Task to complete: Write out the records below once more, exactly as they stand.
START Data extracts
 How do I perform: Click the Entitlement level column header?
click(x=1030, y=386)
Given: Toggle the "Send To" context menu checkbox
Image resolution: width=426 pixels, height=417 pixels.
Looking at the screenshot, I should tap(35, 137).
END Data extracts
Answer below:
 How do I perform: Click the Entitlement level column header?
click(x=1030, y=386)
Given: Toggle the "Send To" context menu checkbox
Image resolution: width=426 pixels, height=417 pixels.
Looking at the screenshot, I should tap(35, 137).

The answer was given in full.